Search code examples
bashmakefile

Makefile that works on file pairs


I am working on a Makefile to maintain a workflow. The main part of the workflow requires a programs that can work on pairs of files. I have a directory of the raw data with the raw file pairs. Each pair has a name followed by _1.txt or _2.txt. The first step of the program should run a QC pipeline that requires both of these pairs and produces new pairs. The command looks like this:

run_qc.sh -in1 file_1.txt -in2 file_2.txt -out1 file_1.qc.txt -out2 file_2.qc.txt

The second step takes the qc'd files and combines them into a final result like this:

run_analysis.sh file_1.qc.txt file_2.qc.txt > file_result.txt

I want the program to run for all pairs that have the same prefix (i.e., file in the above example is the prefix). The best I have come up with so far is to just look at one of the file pairs then assume that everything for the second works and to make a dummy rule that doesn't do anything to fill out the dependency graph. It looks like this:

RAW_DIR = data/raw
QC_DIR = data/qc
ALL_FILES = $(wildcard $(RAW_DIR)/*.txt)
QC_FILES = $(patsubst $(RAW_DIR)/%.txt, $(QC_DIR)/%.qc.txt, $(ALL_FILES))

qc : $(QC_FILES)

$(QC_DIR)/%_1.qc.txt : $(RAW_DIR)/%_1.txt
    bash run_qc.sh -in1 $< -in2 $(patsubst $(RAW_DIR)/%_1.txt, $(RAW_DIR)/%_2.txt, $<) -out1 $@ -out2 $(patsubst $(QC_DIR)/%_1.qc.txt, $(QC_DIR)/%_2.qc.txt, $@)
 
 
$(QC_DIR)/%_2.qc.txt : $(RAW_DIR)/%_2.txt
    @echo

This solution seems to work alright, but I think there is something that I am missing to make the workflow more maintainable without the extra useless target. I am also assuming, that once I have this step figured out, it would be a lot easier to combine the results into the final analysis step.

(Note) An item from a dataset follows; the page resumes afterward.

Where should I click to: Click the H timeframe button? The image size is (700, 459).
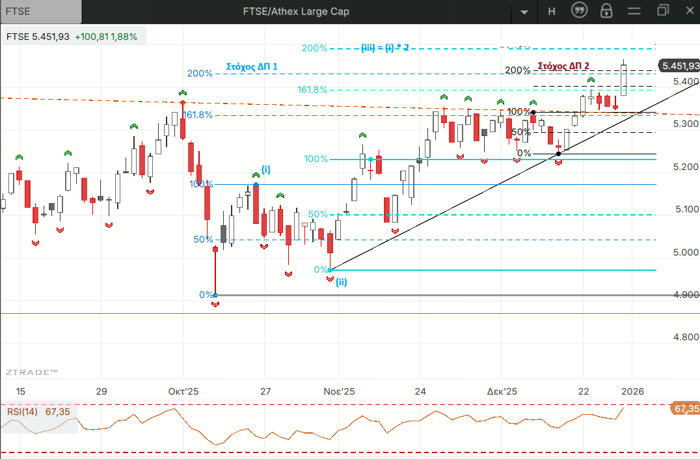(552, 10)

So, ultimately my question is, how can I make a single rule that is aware of these file pairs when I may have to run this on many file pairs?

Thanks in advance,


Solution

  • The following assumes that your make is GNU make. It also assumes that the final *_result.txt files go in the same directory as the qc files. Adapt the corresponding recipe if it is not the case.

    "This solution seems to work alright": it cannot work at all because your recipe does not translate into valid shell syntax. There are several issues with your Makefile:

    1. You apparently think that make recipes are written in "make language". This is not really the case and you cannot use any make construct you want in recipes. Recipes, after very few specific translations by make (the expansion), are handed to the "shell", which is sh by default (but this can be changed). Your recipe does not translate into valid sh syntax (RAW1 = $< should be RAW1=$<, for instance). So, you should see errors (e.g., RAW1: command not found) when the shell tries to execute your recipe.

    2. All lines of a recipe are executed by a different shell. You cannot assign a variable in a line and use it in another... unless you write your complete recipe as a single line of shell (using the ;, &&, ||,... shell operators to separate the commands). Note that you can still write your recipe on several lines, if you wish, with line continuation, that is, by adding a backslash at the end of each line except the last.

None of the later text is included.